Resulta revelador que un gobernante que no hizo el servicio militar, ni disfruta de experiencia alguna en asuntos bélicos, tenga una especial inclinación al uso de un vocabulario más propio de los enfrentamientos cruentos entre estados que en las relaciones diplomáticas. Donald Trump, tanto en sus mensajes electrónicos como en sus alocuciones televisivas, adora el uso de una terminología militar para ilustrar sus planes. Se relame con el vocablo “guerra” para calificar su programa gubernamental.
Curiosamente, casi como preludio de la sorpresiva y aparente tregua que puede ponerse en marcha con Corea del Norte, Trump ha hecho una declaración de guerra “urbi et orbi”. La primera salva ha sido el anuncio de la imposición de tarifas sobre las importaciones de acero y aluminio. Además, ha presumido de la calificación de que las guerras comerciales son buenas.
La alarma que ha generado esta decisión ha sido generalizada, con la amenaza de ampliar el terreno a otros productos, y las declaraciones de respuesta del resto del planeta oscilan entre la perplejidad y la puesta en marcha de unas medidas protectoras de sus socios comerciales, amigos y enemigos.
Aunque Trump inmediatamente ha anunciado que sus medidas perdonan a sus inmediatos vecinos, Canadá y México, ni Justin Trudeau ni Enrique Peña Nieto se fían en absoluto. Si la mutua reticencia a ambas orillas de río Grande (Bravo) es un aderezo permanente de la historia, la aparente lealtad entre Washington y Otawa sufre signos de interrogación que solo la permanentemente instalada cortesía apenas enmascara.

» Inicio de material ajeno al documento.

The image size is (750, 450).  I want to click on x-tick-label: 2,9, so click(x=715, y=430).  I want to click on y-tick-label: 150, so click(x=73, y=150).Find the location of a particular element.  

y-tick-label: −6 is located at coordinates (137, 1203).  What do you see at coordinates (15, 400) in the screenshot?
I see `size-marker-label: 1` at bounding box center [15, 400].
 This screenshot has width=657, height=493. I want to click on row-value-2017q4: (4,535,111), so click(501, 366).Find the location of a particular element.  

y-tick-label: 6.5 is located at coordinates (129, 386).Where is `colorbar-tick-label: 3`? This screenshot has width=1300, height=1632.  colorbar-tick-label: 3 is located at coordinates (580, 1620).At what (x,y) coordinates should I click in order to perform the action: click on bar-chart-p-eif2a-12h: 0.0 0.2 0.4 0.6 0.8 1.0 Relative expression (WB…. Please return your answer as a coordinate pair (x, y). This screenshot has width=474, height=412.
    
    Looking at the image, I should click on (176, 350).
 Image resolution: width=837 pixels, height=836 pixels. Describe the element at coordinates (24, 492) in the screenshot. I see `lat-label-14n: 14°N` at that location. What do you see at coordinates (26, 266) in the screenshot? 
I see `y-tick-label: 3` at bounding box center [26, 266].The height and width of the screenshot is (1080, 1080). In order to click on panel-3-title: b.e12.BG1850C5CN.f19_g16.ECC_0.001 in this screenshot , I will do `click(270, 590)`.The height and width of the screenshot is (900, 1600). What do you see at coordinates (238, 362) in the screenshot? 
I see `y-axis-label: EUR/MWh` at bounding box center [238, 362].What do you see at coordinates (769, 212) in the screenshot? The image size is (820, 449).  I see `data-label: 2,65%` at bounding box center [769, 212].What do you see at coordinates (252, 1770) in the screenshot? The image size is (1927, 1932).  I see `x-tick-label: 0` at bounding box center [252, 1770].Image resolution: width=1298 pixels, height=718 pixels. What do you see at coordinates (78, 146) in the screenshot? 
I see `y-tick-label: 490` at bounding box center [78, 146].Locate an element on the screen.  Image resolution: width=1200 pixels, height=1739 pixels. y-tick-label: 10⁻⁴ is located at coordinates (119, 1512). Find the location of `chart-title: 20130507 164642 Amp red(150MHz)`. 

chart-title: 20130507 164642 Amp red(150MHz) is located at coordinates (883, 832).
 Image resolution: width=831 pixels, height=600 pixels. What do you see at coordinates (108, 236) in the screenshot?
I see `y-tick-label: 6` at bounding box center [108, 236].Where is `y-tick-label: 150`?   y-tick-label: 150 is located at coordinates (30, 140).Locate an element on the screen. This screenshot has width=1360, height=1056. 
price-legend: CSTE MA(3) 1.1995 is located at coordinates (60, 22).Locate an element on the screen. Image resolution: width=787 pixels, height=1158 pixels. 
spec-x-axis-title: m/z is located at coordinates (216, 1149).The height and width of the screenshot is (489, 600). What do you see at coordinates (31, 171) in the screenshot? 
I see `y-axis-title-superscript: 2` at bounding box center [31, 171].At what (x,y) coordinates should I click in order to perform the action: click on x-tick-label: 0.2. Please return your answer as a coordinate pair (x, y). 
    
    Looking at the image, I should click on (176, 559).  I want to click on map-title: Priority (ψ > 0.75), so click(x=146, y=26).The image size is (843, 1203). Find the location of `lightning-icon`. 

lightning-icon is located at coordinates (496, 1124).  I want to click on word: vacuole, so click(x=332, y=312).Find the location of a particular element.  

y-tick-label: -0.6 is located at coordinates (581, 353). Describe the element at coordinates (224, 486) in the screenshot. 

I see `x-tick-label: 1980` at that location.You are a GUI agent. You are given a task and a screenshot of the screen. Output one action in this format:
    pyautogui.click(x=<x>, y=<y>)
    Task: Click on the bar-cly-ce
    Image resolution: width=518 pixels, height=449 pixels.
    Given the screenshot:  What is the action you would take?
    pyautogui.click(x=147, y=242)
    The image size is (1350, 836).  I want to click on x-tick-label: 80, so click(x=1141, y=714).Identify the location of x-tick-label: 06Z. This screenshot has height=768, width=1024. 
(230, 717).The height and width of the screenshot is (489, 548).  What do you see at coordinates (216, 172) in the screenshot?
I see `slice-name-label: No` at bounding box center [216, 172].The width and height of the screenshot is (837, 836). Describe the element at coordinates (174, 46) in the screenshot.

Trump ha conseguido que los mexicanos hayan traspasado a los canadienses la lamentación atribuida a Porfirio Díaz: “pobre México (Canadá), tan lejos de Dios y tan cerca de EE.UU.”. El tambaleo del Tratado de Libre Comercio alarmó a los dos socios de EE.UU., Canadá y México, y ni siquiera la promesa de entablar una mejora de condiciones borra la amenaza de su desaparición.